Mas a maior parte do livro é sobre a infância do personagem e de sua irmã gêmea, Elza. Os dois são não apenas inseparáveis. São quase a mesma pessoa.
A parte mais divertida do livro (que é bem curtinho) é sobre o plano dos adolescentes de enganar os parentes (riquíssimos) que os abandonam em uma mansão gigante, cheia de serviçais.
Eles fingem que são retardados mentalmente, só para poder prolongar a infância.
O livro é quase absurdo. Um tipo de humor “pastelão”, mas misturado à ficção científica e a uma visão bizarra do mundo – o planeta como um caos, em que nem as leis da Física se aplicam mais.

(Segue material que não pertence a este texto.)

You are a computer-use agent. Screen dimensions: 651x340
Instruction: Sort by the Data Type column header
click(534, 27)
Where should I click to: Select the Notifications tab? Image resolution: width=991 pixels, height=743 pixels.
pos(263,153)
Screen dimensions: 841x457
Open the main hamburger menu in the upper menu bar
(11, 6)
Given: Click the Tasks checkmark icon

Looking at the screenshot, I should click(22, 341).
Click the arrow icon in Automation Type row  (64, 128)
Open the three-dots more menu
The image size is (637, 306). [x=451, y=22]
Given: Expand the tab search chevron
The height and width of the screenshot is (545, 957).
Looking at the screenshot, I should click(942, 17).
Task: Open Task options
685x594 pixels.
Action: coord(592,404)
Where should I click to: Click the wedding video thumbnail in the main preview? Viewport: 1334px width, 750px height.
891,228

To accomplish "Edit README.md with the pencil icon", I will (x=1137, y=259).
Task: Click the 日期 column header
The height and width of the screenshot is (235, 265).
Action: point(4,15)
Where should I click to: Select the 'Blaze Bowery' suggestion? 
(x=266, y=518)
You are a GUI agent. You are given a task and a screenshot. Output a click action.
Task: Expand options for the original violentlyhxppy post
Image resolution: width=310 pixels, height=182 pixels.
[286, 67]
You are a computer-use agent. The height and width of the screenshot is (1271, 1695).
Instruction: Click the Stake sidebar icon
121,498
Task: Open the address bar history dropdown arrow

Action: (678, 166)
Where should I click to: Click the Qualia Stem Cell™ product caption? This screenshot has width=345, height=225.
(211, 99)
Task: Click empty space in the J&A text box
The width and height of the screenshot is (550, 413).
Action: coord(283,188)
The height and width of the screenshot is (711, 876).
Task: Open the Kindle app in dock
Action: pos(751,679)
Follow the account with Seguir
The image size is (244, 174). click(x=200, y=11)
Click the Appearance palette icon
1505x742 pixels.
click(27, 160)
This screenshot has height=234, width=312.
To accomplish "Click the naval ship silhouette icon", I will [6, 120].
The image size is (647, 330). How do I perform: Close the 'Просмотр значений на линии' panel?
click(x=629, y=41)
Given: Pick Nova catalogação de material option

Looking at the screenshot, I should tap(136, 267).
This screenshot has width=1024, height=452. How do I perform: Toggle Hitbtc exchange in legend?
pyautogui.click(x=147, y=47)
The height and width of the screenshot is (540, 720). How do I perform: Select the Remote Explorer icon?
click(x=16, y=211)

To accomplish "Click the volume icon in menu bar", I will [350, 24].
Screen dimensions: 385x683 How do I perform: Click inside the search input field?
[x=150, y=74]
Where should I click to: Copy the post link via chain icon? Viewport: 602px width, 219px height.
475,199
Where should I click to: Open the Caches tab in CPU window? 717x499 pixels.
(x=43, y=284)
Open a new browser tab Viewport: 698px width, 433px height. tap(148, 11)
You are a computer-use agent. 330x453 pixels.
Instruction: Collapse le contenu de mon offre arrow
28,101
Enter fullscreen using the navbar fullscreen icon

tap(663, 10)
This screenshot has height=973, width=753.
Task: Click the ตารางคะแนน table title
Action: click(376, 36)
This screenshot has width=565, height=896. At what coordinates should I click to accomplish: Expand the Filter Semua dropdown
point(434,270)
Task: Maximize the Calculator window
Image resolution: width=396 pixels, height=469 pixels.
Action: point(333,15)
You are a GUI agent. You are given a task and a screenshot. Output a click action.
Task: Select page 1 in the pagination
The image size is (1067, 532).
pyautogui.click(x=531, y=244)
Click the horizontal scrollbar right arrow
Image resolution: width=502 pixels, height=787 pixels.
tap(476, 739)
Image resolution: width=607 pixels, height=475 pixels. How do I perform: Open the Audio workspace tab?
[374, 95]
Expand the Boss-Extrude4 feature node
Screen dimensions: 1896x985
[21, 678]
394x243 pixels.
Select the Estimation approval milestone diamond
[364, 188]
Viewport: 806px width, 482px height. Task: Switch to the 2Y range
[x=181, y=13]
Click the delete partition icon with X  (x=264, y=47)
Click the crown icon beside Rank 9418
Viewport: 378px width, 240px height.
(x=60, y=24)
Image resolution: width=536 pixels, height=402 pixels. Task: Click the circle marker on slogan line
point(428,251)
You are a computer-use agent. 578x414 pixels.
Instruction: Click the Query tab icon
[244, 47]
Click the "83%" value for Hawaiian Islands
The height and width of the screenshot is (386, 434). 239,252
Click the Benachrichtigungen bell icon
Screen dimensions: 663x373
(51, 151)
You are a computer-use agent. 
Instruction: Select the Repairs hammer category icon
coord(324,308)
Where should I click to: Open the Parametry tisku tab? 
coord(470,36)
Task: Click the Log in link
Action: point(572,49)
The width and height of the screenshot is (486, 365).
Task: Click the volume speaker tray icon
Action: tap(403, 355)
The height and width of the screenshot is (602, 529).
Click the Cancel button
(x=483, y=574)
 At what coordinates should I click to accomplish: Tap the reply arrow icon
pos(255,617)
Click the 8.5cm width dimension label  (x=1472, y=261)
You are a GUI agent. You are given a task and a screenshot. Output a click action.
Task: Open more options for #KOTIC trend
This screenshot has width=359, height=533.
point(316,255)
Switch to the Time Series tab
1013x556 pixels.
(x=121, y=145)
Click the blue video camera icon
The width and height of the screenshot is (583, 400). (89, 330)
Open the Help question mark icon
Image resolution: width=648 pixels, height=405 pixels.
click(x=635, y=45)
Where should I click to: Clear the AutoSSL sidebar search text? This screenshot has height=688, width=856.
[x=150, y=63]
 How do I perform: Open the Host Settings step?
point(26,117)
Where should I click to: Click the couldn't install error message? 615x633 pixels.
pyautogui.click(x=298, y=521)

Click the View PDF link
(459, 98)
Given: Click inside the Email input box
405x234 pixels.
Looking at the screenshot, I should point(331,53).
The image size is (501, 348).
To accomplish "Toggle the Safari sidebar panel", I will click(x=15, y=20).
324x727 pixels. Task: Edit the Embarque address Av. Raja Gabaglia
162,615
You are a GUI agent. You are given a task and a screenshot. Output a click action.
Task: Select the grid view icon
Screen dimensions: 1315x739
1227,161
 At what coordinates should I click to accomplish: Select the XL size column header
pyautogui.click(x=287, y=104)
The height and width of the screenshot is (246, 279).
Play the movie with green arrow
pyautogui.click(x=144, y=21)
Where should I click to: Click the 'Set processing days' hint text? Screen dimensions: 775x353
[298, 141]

Mas a ideia básica, de irmãos que gostam tanto um do outro que querem evitar o mundo só para prolongar a infância, é um antídoto contra todo esse caos.
É como se os dois, sem querer, descobrissem que a solução para os problemas pode ser distante demais, ainda mais para dois adolescentes sem muita chance de fazer qualquer coisa diferente. O que lhes resta é tentar o isolamento.
Eles também tentam melhorar a vida de todos os outros – criam um sistema em que todas as pessoas do mundo são parentes, em 20 grandes famílias numeradas de 1 a 20.
É uma ingenuidade. Mas combina com a ideia de soluções infantis para o tumulto do universo.